Our vision is to turn money from a problem to a solution. Money is social: when we spend, save, invest or run a business, it impacts others; for us, a financial literate person is someone who does not harm others when managing money. It is not about ‘getting rich’. Financial responsibility is more sustainable than individualistic financial literacy.

Money is a problem when:

  • Many people struggle with debts: debts shape their priorities, push them to earn more, thus impacting the environment, stress them and foster inequalities, migration, vulnerability or even slavery.
  • The prevalent attitude is to ‘get rich now’: it makes people take unthoughtful and emotional decisions, believe in scams more easily and turn a blind eye to unethical practices.
  • Money is seen as personal: spouses or families don’t decide together, causing arguments, divorces and estate issues, and the impact of consumption or investment decisions on others is ignored.
  • Money is only seen as a technical topic: financial education is reduced to using relevant financial products, ignoring feelings, power struggle, social interactions triggered by finance.
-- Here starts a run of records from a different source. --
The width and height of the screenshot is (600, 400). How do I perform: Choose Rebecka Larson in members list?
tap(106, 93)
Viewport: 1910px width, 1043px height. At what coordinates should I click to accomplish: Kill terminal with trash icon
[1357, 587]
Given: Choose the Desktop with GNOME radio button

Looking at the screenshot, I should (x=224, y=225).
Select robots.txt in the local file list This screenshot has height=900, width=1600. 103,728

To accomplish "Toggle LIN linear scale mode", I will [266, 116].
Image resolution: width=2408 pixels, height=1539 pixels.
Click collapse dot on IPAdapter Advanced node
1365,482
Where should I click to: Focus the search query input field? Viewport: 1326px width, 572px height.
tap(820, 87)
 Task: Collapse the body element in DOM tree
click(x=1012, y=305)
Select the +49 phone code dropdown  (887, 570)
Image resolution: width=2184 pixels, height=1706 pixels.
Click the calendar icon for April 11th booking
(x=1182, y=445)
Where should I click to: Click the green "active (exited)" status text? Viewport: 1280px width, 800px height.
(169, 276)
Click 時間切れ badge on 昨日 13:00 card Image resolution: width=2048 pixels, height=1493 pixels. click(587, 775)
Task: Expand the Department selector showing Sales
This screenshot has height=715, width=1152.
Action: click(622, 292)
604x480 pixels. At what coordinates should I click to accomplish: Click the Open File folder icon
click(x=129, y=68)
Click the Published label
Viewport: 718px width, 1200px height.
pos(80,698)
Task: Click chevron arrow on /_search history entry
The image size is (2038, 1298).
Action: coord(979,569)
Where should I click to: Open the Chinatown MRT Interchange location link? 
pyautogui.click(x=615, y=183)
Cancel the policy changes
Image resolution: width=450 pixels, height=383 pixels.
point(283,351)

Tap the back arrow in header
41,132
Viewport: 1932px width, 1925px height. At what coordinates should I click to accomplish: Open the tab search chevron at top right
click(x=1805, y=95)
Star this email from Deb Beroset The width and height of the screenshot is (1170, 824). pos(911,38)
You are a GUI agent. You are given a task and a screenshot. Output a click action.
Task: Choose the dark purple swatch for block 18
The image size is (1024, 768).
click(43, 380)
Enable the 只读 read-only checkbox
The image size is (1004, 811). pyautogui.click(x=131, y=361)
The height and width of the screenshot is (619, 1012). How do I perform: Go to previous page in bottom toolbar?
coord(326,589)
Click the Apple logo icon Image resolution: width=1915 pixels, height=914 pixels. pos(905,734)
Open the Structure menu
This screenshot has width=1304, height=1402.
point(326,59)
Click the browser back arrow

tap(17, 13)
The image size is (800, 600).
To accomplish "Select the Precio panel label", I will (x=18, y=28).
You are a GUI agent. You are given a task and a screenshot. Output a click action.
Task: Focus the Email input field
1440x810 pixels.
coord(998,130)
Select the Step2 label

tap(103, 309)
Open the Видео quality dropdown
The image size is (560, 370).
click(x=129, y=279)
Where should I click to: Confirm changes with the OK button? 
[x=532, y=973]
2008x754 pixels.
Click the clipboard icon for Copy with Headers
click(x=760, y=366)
a+b=3‘s training programmes aim to encourage:

  • Problem solving: to positively impact their lives, participants to our programme learn to analyse their problems – whether financial or not – and find practical solutions that work for them and their family.
  • Common sense and critical thinking: we use daily life language and situations and colourful pictures to make money less mysterious and build participants’ confidence.
  • Ethics and mindfulness: money is a social tool that links people: someone’s income is someone else’s expense. Honesty and fairness are more critical to make this world a better place than saving or planning.
  • Respect: Earning a low income doesn’t mean not being able to manage money. Each programme is highly participatory and built from what people already know.
  • Role-modelling: we empower social workers, NGOs staff, low-income people who then positively influence their peers and families.

Money counts, people matter.

Our values

Impact

We focus on people and help participants to our programme analyse their financial problems and find practical solutions that work for them and their family. We use daily life language and situations and colourful pictures to make money less mysterious and build participants’ confidence.

Ethics

Money is a social tool that links people: someone’s income is someone else’s expense. Honesty and fairness are more critical to make this world a better place than saving or planning. We are independent from financial services providers.

Partnership and role-modelling

We empower social workers, NGOs staff, low-income people who then positively influence their peers and families. We are building a network of like-minded organisations, pooling our respective expertise.